Dear Body of Christ at Willoughby CRC,

One of the great struggles of the present moment is that we can't be together. We can be together, of course, via cellphone, via letters, via video conferencing, through communications on our web page. But this only underscores the unsettling feeling that, with Covid-19 in the air, we can't really be together as a church because we can't gather together with our bodies

There have been many times where I've been away from Michelle and the girls on a trip somewhere--Texas, Vietnam, Grand Rapids. We do a good job of connecting by phone or Facetime almost every day. And I'm grateful to see them on the screen and hear them. But those connections pale in comparison to being present in person. As most of us have discovered in times of bodily absence, there is no substitute for actual bodily presence.

But why is this?

According to Scripture, our bodies are not prison houses of the soul. Our bodies are sites--or loci--of revelation, and temples of the Holy Spirit. We don't so much have bodies, according to Scripture, as we are our bodies.

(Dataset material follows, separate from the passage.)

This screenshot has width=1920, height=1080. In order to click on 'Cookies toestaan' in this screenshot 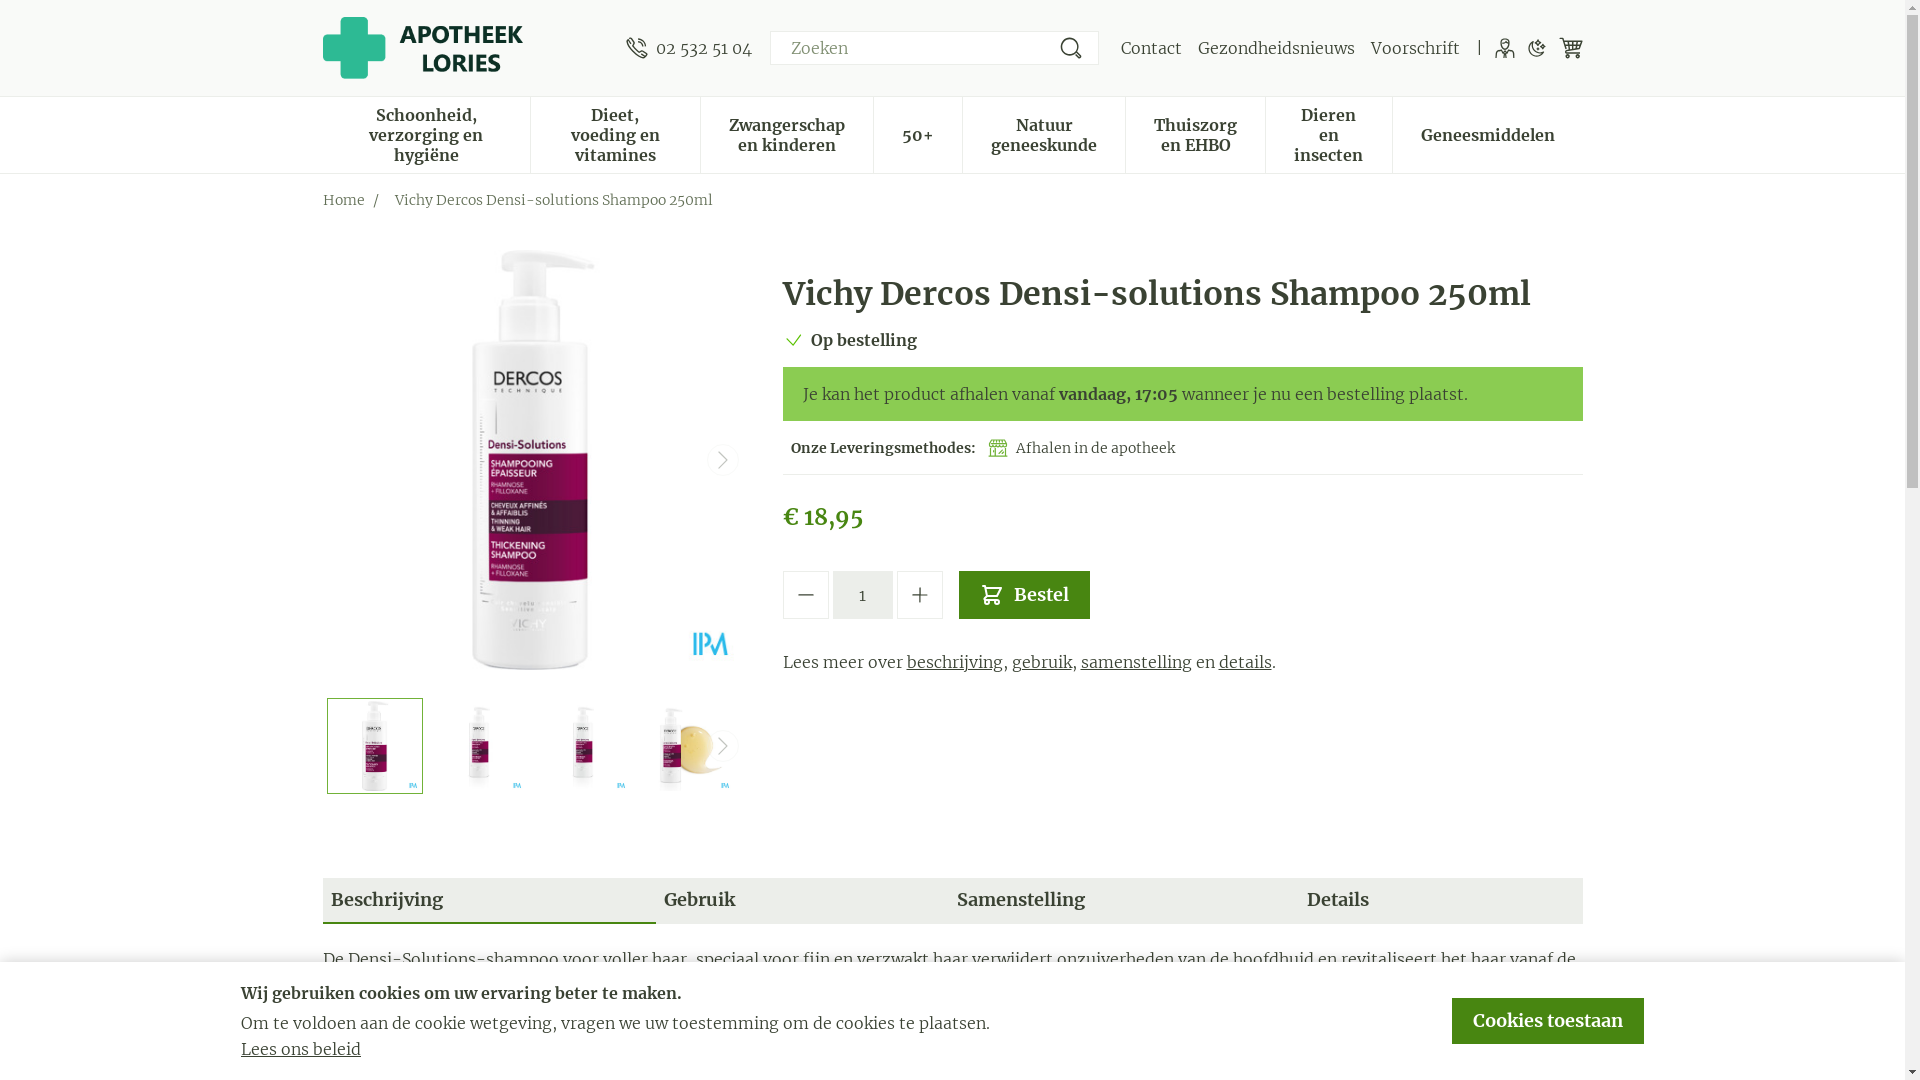, I will do `click(1451, 1021)`.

This is why the consummation of individual conversion is reception of the indwelling Spirit, given by Jesus, who renews us from the inside out.

This is also why the end--or telos--of the Christian life is not a disembodied existence, off far and away in some ethereal heaven somewhere, but resurrection, after Christ, in a material world made new. ("Listen, I tell you a mystery: We will not all sleep, but we will all be changed-- in a flash, in the twinkling of an eye, at the last trumpet. For the trumpet will sound, the dead will be raised imperishable, and we will be changed", 1Cor 15:51-52).

Matter matters to God, saints. Bodies matter to God. The body of an acorn matters; our bodies matter. (The deepest meaning of erotic love, by the way, is not sexual. The deepest meaning of erotic love is to apprehend and cherish something in and for its multi-faceted distinctiveness, in body and soul.)

Not only might we be feeling the importance of bodies in the present crisis--in the absence of bodily contact. But we should reflect on it. Deeply. For we live in a world, body of Christ, where, in so many ways, our culture has been conditioned to believe that the human person is what that individual feels—notwithstanding bodily realities.

But Scripture paints a different picture.

Our bodies are gifts. Gifts for revealing ourselves. Gifts for communing with others. And gifts, above all, for revealing the truth about the Triune Lord.

During the current crisis, and the pain we will experience because of a lack of bodily gathering, let us reflect on this truth, perhaps with a renewed and joyous longing. 

Pastor Ed

"O Lord, I am fearfully and wonderfully made . . . You knit me together in my mother's womb."